MASALA: Model-Agnostic Surrogate Explanations by Locality Adaptation
Saif Anwar, Nathan Griffiths, Abhir Bhalerao, Thomas Popham
TL;DR
MASALA addresses the locality selection problem in local XAI by automatically discovering instance-specific linear regions of base-model behaviour through a deterministic clustering of input-feature distributions and predictions. It fits a multivariate linear regression surrogate to points sharing the same linear region, enabling faithful and consistent explanations without a fixed locality hyperparameter. Across PHM08 and MIDAS, MASALA outperforms LIME and CHILLI in explanation fidelity and consistency, demonstrating the value of automatic locality adaptation for model-agnostic explanations. This work enables more trustworthy, reproducible explanations for high-stakes applications and offers a practical alternative to perturbation-based local surrogates.
Abstract
Existing local Explainable AI (XAI) methods, such as LIME, select a region of the input space in the vicinity of a given input instance, for which they approximate the behaviour of a model using a simpler and more interpretable surrogate model. The size of this region is often controlled by a user-defined locality hyperparameter. In this paper, we demonstrate the difficulties associated with defining a suitable locality size to capture impactful model behaviour, as well as the inadequacy of using a single locality size to explain all predictions. We propose a novel method, MASALA, for generating explanations, which automatically determines the appropriate local region of impactful model behaviour for each individual instance being explained. MASALA approximates the local behaviour used by a complex model to make a prediction by fitting a linear surrogate model to a set of points which experience similar model behaviour.
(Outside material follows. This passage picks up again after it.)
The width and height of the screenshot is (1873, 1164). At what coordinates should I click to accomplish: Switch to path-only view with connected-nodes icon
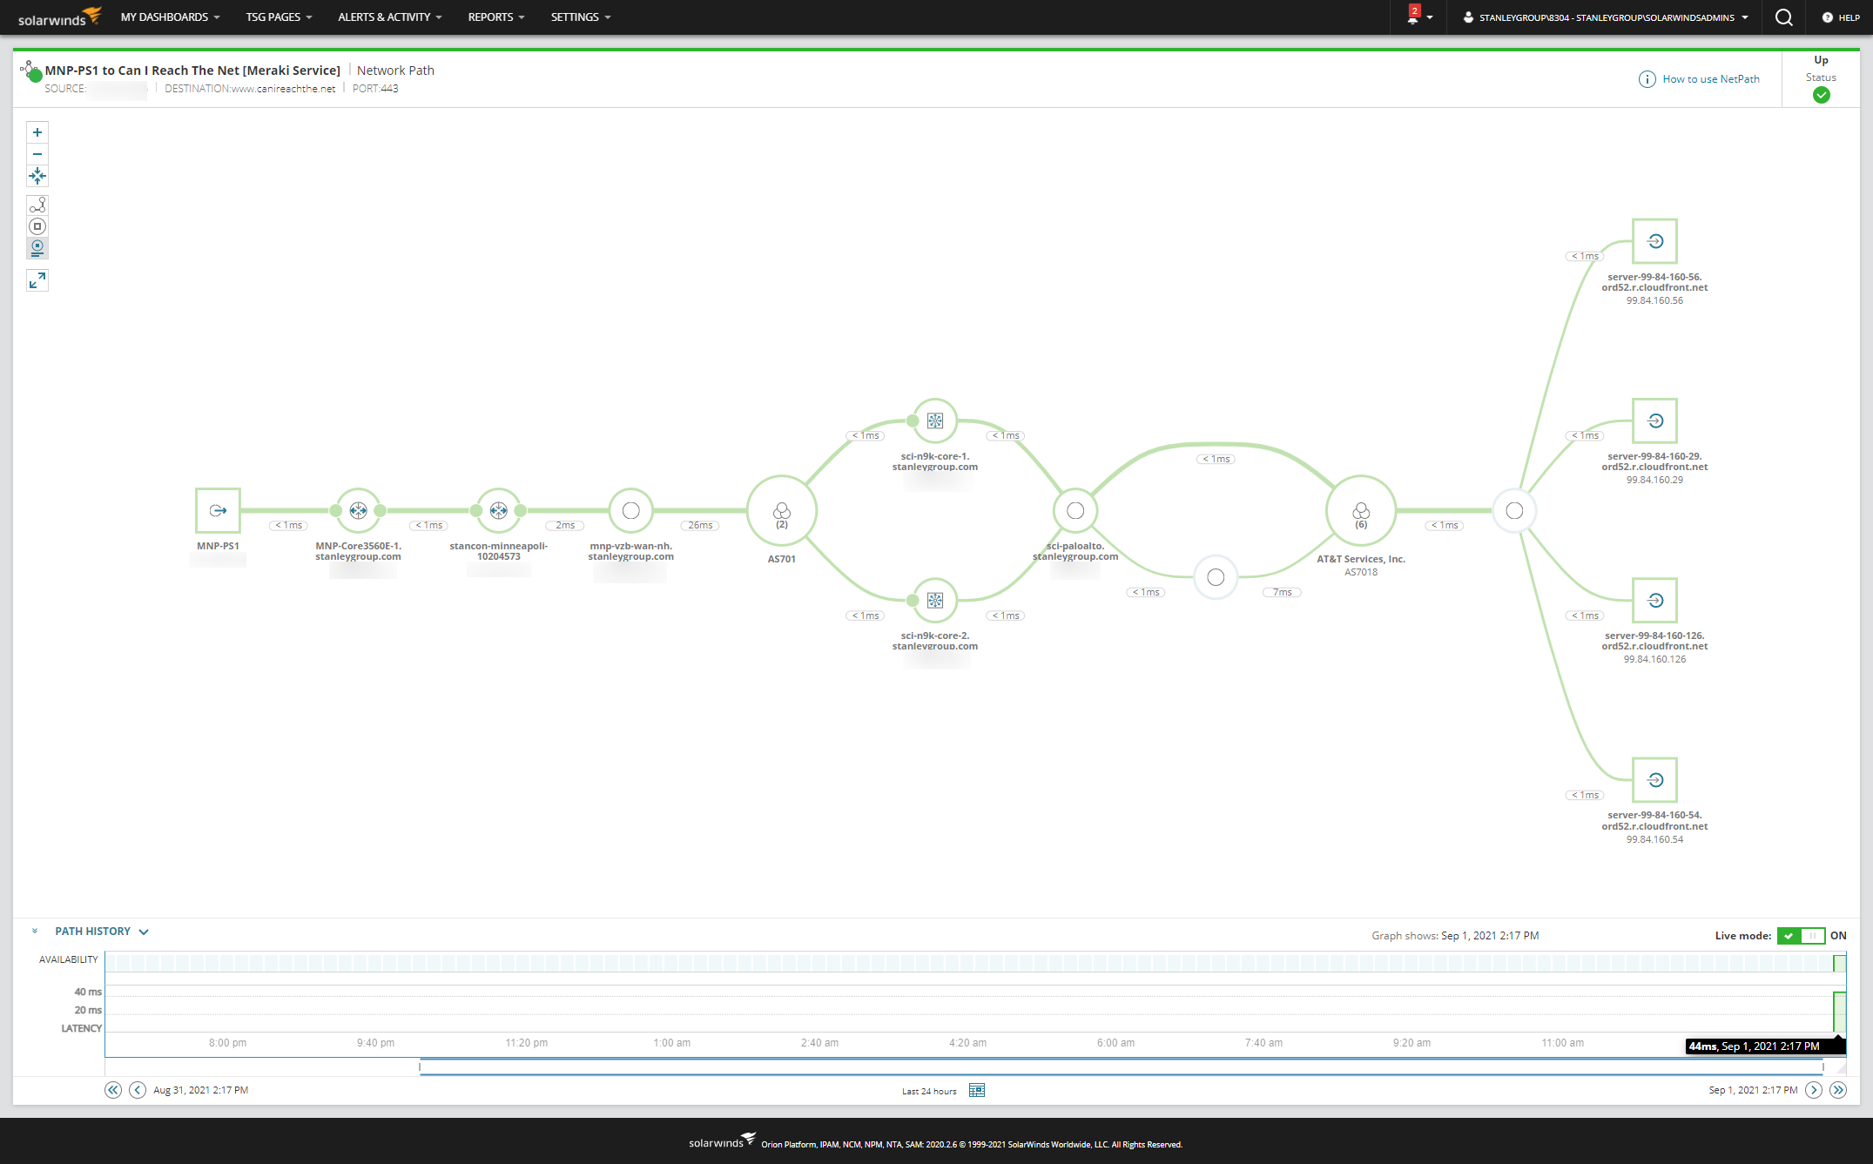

These points are found by clustering the input space into regions of linear behavioural trends exhibited by the model. We compare the fidelity and consistency of explanations generated by our method with existing local XAI methods, namely LIME and CHILLI. Experiments on the PHM08 and MIDAS datasets show that our method produces more faithful and consistent explanations than existing methods, without the need to define any sensitive locality hyperparameters.